Believe in this now, the promises of God are true and steadfast in Christ. There is great honour in the blood of the Lamb who was slain.

Our Obligation

As those called out by God, who are being made into the dwelling place of God, we have an obligation to fulfil. Our identity requires something of us. As God has saved you and covered you in the blood of the Lamb, now you offer yourselves back to God as a holy sacrifice.
Read vs 5
The identity that that Peter says we have, comes with and obligation attached.
Like what God said to Israel at Sinai in Exodus 19,
You yourselves have seen what I did to the Egyptians, and how I bore you on eagles’ wings and brought you to myself… you shall be my treasured possession among all peoples, for all the earth is mine; 6 and you shall be to me a kingdom of priests and a holy nation.
He also says this to us now. As those claimed by God, we now live lives in service to Him.

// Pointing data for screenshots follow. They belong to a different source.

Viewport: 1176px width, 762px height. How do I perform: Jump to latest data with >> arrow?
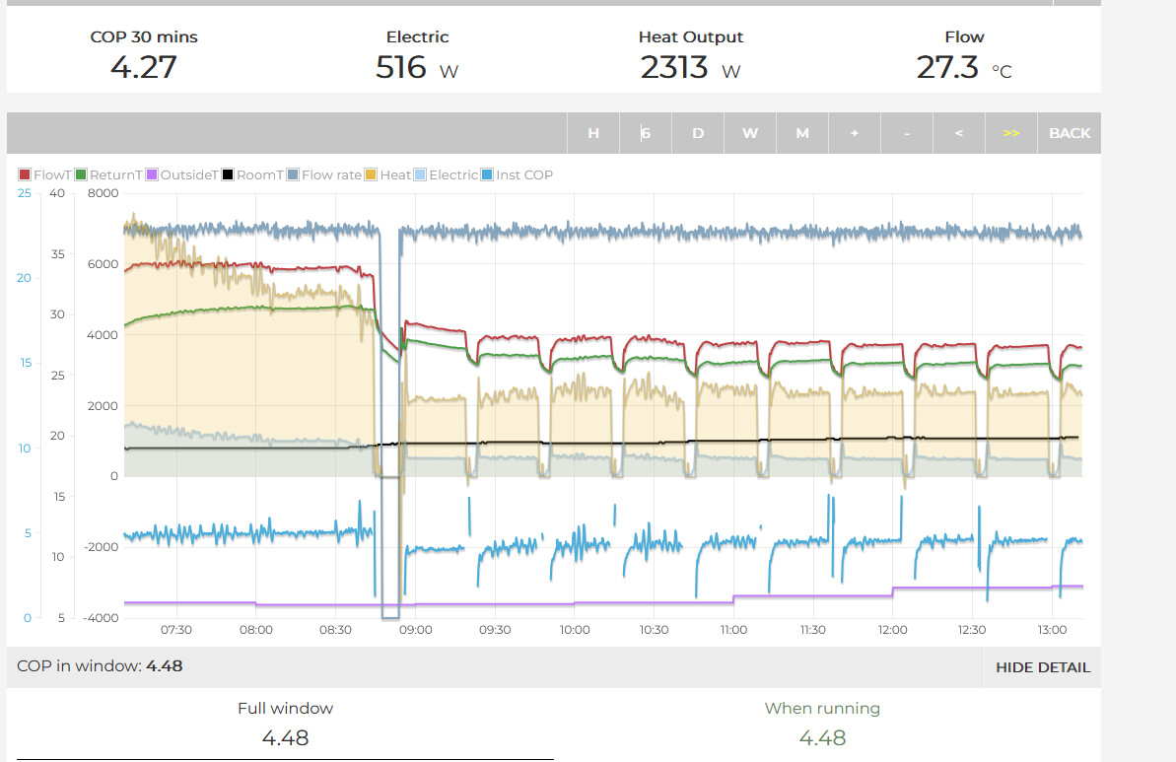coord(1011,133)
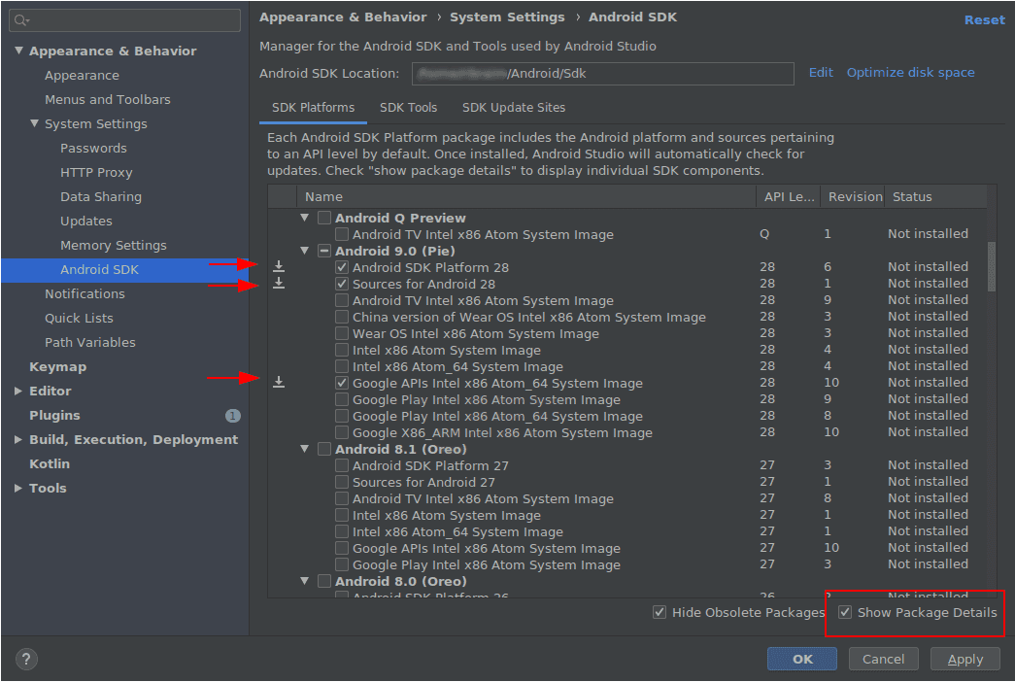The width and height of the screenshot is (1015, 682).
Task: Uncheck Show Package Details
Action: pyautogui.click(x=845, y=612)
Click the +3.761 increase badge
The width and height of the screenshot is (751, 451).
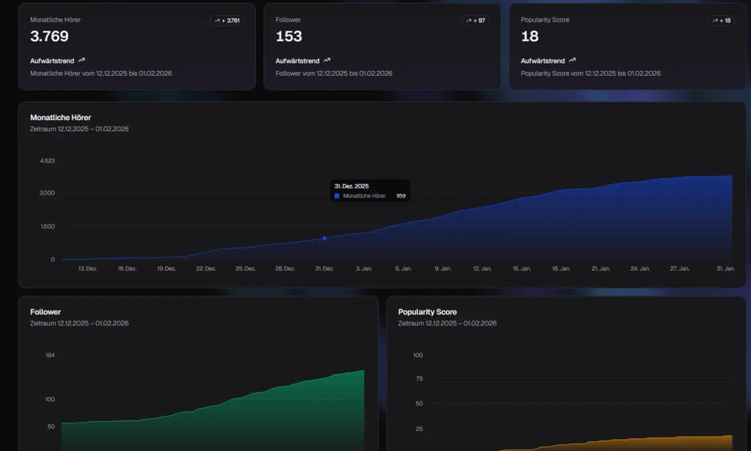[227, 21]
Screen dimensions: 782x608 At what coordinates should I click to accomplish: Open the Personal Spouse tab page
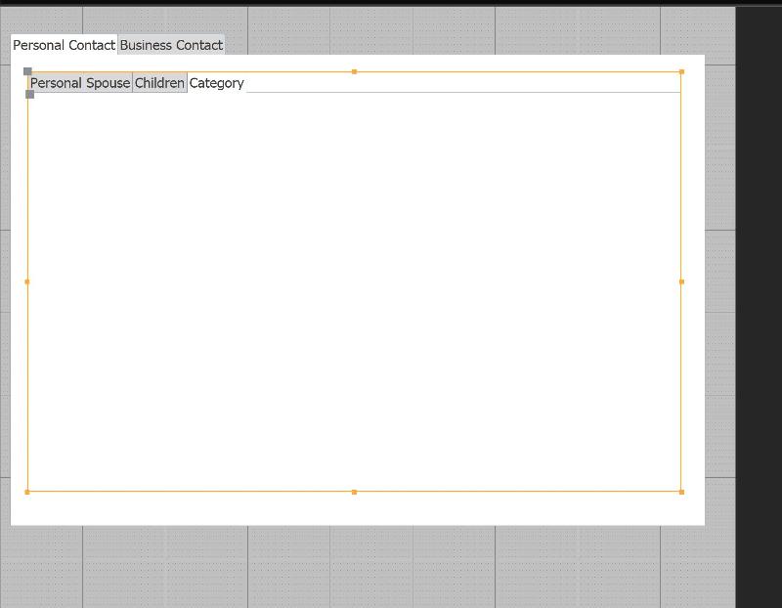(79, 83)
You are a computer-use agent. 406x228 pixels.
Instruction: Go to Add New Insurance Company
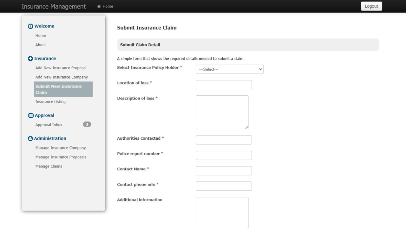62,77
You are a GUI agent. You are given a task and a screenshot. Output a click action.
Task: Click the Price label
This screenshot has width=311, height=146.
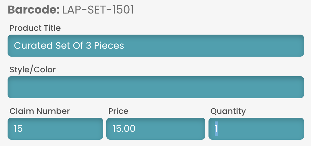pos(118,111)
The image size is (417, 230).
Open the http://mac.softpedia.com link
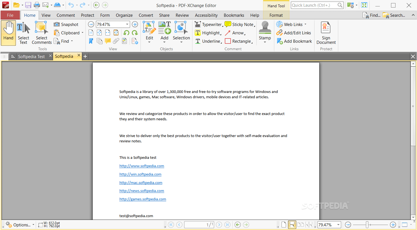tap(141, 182)
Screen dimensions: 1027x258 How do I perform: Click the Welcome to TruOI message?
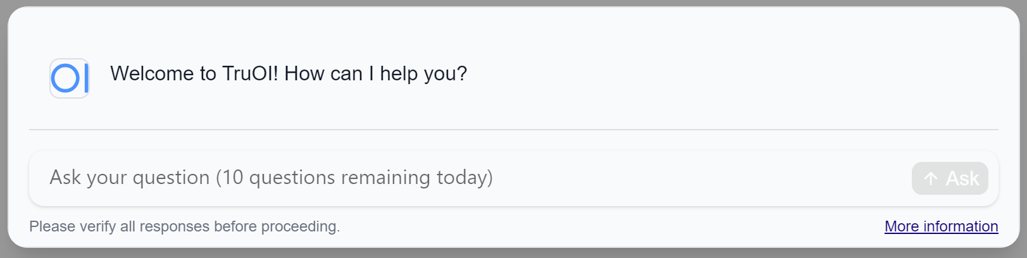(x=289, y=74)
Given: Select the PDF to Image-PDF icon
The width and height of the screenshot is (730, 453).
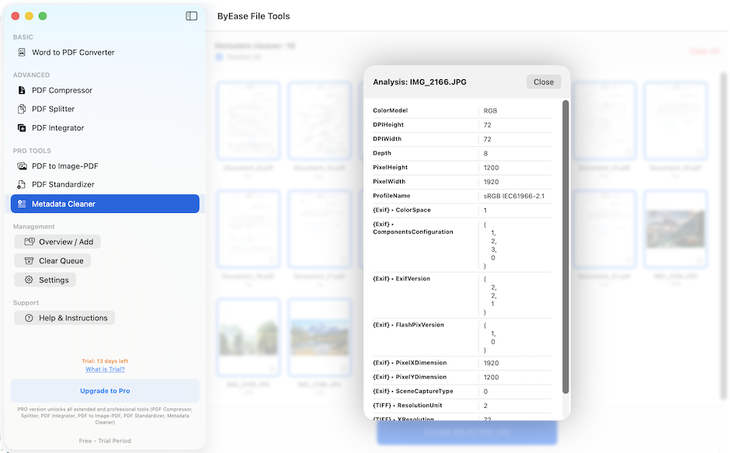Looking at the screenshot, I should click(22, 166).
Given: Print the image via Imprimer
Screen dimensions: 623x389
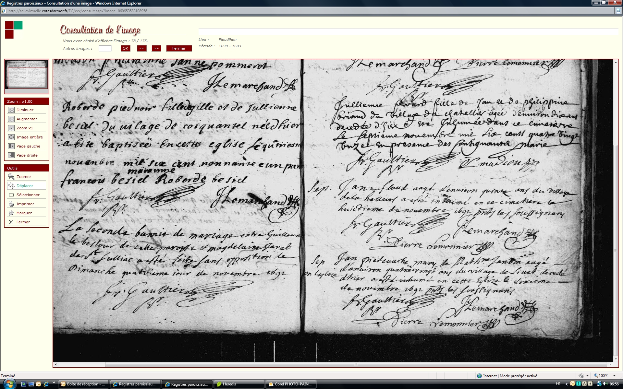Looking at the screenshot, I should tap(11, 204).
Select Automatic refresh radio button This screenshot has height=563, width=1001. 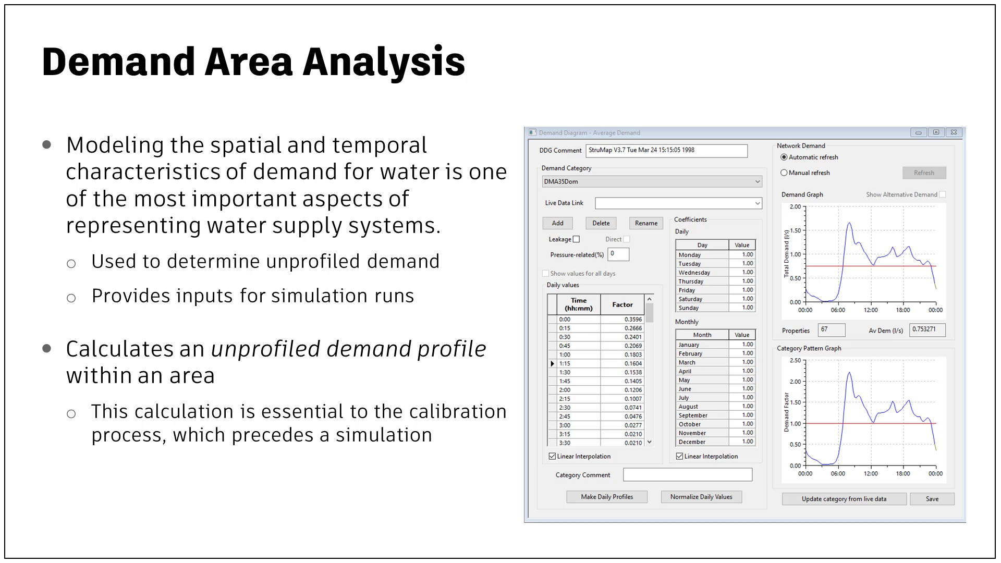(784, 157)
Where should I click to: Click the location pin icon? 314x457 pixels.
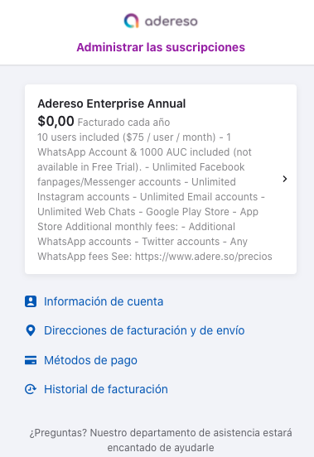click(31, 330)
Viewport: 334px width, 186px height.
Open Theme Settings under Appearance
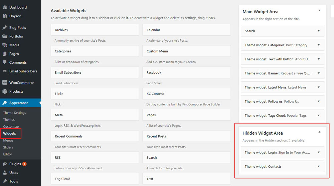(15, 113)
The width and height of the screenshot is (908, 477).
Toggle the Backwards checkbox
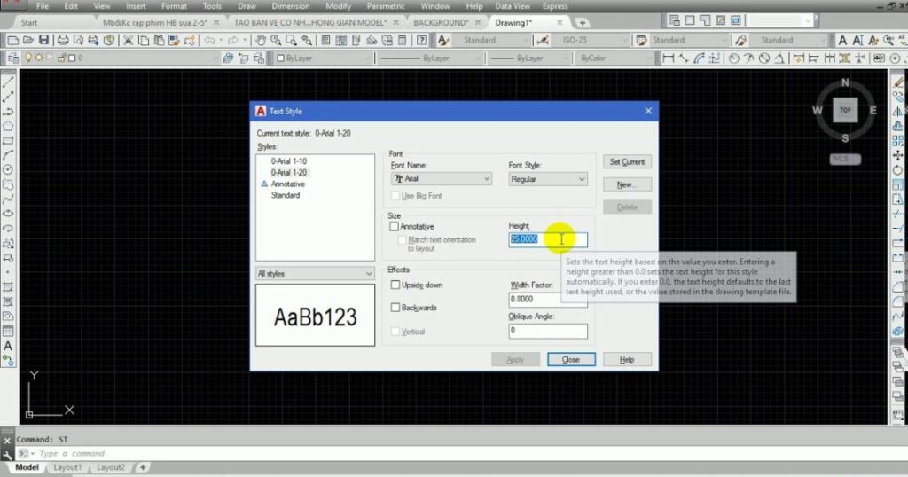395,308
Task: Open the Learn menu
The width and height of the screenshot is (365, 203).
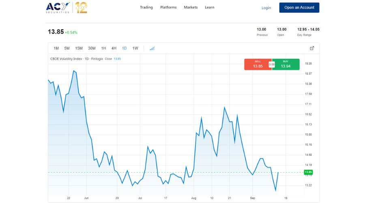Action: (x=210, y=7)
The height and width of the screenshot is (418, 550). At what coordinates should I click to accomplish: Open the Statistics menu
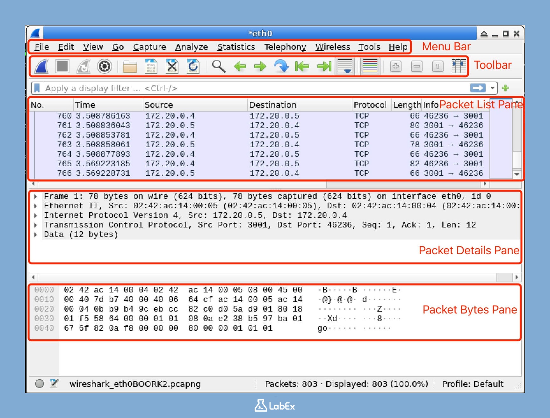click(x=236, y=47)
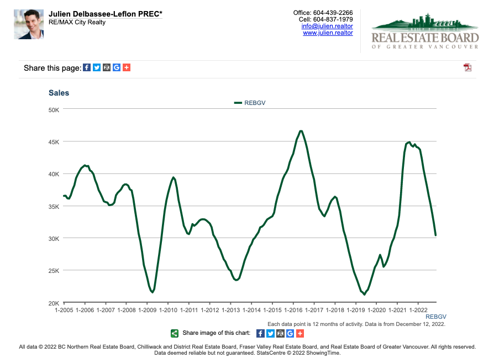Click the Real Estate Board of Greater Vancouver logo
This screenshot has height=363, width=494.
pyautogui.click(x=424, y=31)
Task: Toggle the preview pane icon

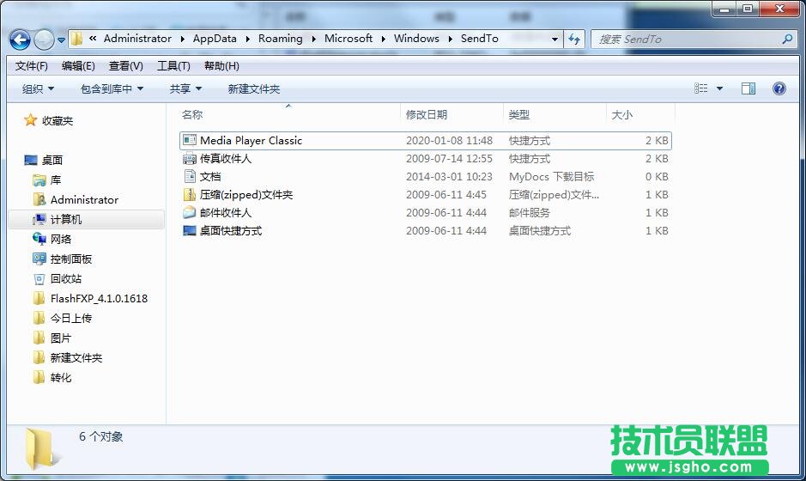Action: tap(748, 88)
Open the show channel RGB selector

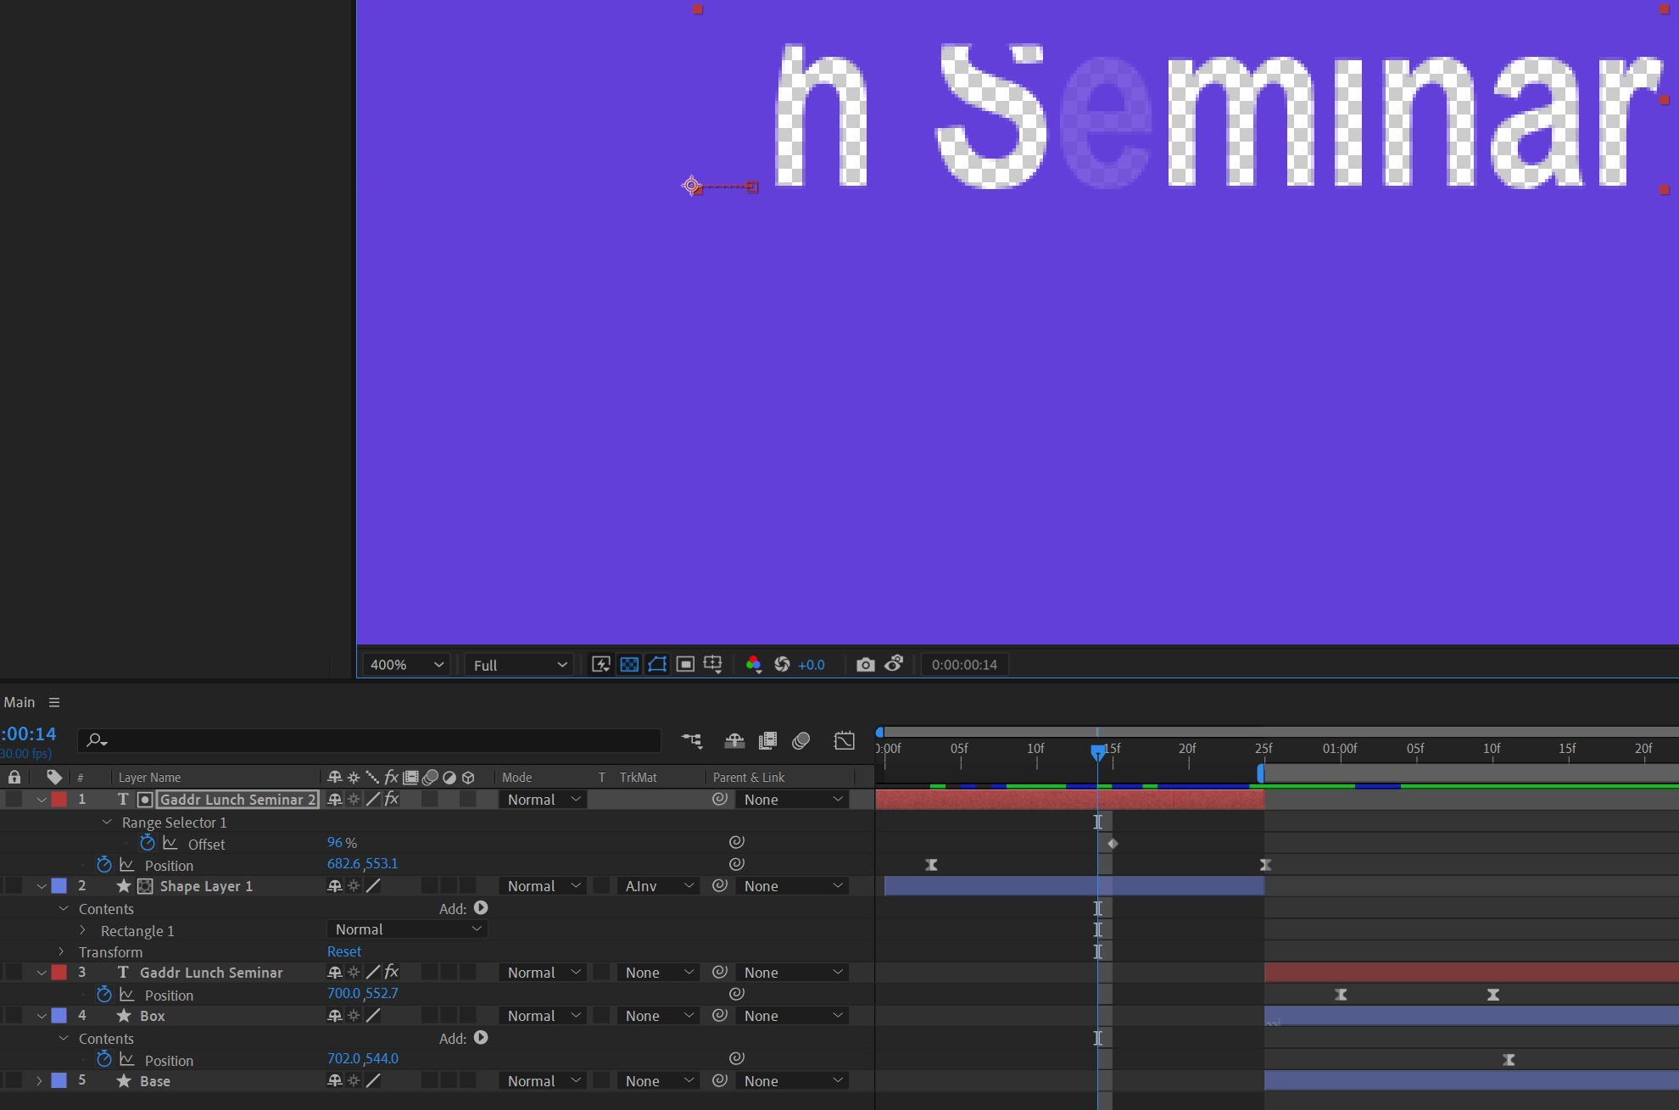pos(753,665)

We are to offer Spiritual sacrifices to God.
This was the obligation put on Israel, they were to do what Paul says in Romans 12:1,
to present your bodies as a living sacrifice, holy and acceptable to God, which is your spiritual worship. 2 Do not be conformed to this world, but be transformed by the renewal of your mind, that by testing you may discern what is the will of God, what is good and acceptable and perfect.
But they failed. At the beginning of Isaiah’s case against Israel he says to them,
Read Isaiah 1:4
It wasn’t that they were failing to obey the letter of the law,
Read 1:11
No, what was required was,
Read vs 17
It is this that they failed in.
It is this that is good in God’s eyes. This is what it means offer spiritual sacrifices. It is easy to offer up a burnt offering or to come to Church. It is far harder to have a heart after the heart of Christ. To love those whom He loved.

Heart

But thanks be to God, He has not left us to pursue this on our own. Peter says that all our working now for God is purified by Christ. He says that these sacrifices are offered through Christ. God takes what is impure in your actions and sanctifies them by Christ.
Though our works may be as dirt, because Christ has redeemed us, and purifies us, and has gone ahead of us as our Perfect High Priest, as the author to the Hebrews tells us, We can freely, in gratitude offer up all that we have to God, and know that it is accepted. Not only is it accepted, but God is pleased with you.
Dear sinner, tossed about by the waves of life, burdened by sin, scorned by the world, you who feel as though you wander without a home. When you believe in Christ, all that you are is wrapped up in Him, you are found in Him as your identity. And God is pleased with you. What a wonderful, beautiful thing that is. The God Almighty, maker of heaven and earth, is pleased with you.
So, whose are you? You are God’s in Christ. His dwelling place in which He delights to dwell in. Your life is bound up in His and now you can walk in newness of life, knowing that all honour is yours not because of your works, but Christ’s who is the same today, yesterday, and forever. Amen.
[1] The Holy Bible: English Standard Version. 2016. Wheaton, IL: Crossway Bibles.